Python garbled, encoding, repr, encode, decode exploration, reprdecode
# Encoding: UTF-8
# Run the command line
S = 'Baidu'
Print s # The output environment is gbk, encoded as UTF-8, and output garbled characters
Print s. decode ('utf-8') # => the output environment is gbk and is automatically converted.
Print s. decode ('utf-8'). encode ('utf-8') # The output environment is gbk, encoded as UTF-8, and output garbled characters
Print s. decode ('utf-8'). encode ('gbk') # The output environment is gbk, the encoding is gbk, and the output is normal.

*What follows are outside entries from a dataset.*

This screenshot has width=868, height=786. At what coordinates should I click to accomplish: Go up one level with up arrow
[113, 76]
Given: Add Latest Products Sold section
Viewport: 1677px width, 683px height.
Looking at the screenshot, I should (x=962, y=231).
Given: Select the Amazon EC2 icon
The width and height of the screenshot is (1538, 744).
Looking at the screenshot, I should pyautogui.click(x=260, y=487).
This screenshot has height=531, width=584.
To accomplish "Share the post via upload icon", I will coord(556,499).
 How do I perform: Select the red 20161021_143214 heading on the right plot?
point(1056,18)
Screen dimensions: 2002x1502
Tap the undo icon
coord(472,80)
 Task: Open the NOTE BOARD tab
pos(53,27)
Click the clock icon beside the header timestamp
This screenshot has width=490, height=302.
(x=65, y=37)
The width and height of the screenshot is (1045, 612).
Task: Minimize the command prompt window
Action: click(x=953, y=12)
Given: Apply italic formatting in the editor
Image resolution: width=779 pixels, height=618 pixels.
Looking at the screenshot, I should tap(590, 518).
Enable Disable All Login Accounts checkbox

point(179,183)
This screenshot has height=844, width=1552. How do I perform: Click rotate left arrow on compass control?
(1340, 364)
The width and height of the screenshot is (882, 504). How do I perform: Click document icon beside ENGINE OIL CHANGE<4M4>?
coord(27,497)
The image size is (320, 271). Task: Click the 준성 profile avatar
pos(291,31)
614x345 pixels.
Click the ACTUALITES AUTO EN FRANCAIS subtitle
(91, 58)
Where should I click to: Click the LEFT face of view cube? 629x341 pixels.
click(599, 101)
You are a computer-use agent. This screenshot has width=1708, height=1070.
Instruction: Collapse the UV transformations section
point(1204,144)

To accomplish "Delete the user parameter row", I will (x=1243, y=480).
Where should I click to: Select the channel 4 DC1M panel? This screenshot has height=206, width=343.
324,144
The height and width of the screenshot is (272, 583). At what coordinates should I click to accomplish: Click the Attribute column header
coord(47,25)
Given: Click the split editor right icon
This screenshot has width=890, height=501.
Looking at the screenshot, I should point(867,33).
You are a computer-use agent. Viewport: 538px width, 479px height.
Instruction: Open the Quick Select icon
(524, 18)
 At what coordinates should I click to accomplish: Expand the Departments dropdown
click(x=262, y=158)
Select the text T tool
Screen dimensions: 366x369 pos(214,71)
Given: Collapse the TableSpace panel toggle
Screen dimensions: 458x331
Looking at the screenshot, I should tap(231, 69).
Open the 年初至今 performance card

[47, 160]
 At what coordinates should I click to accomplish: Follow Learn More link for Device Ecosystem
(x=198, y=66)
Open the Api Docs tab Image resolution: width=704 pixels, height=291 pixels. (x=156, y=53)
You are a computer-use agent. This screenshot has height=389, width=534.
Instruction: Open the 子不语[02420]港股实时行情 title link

# S = 0xF21938274ABDS... binary memory
# Converting the memory data into a printable string is the print result of repr (s), and the unprintable characters are changed to \ x,
# Repr (s) is neither the memory data nor the memory data is interpreted as printable characters by char.
# The meaning of repr (s) is the result of print repr (s). It is a realistic character that memory data is interpreted as char.
# If s = 0x24 = '\ n' is set, print repr (s) =>' \ n', repr (s) is '\ n' (because \ is to be displayed \)
#
# The memory data of s can be interpreted according to a certain encoding to get the correct meaning
# If s is encoded as 'haha' in UTF-8, the meaning of 'hahaha' can be obtained after UTF-8 is interpreted.
# Explain s in python according to xyz encoding, that is, s. decode (xyz)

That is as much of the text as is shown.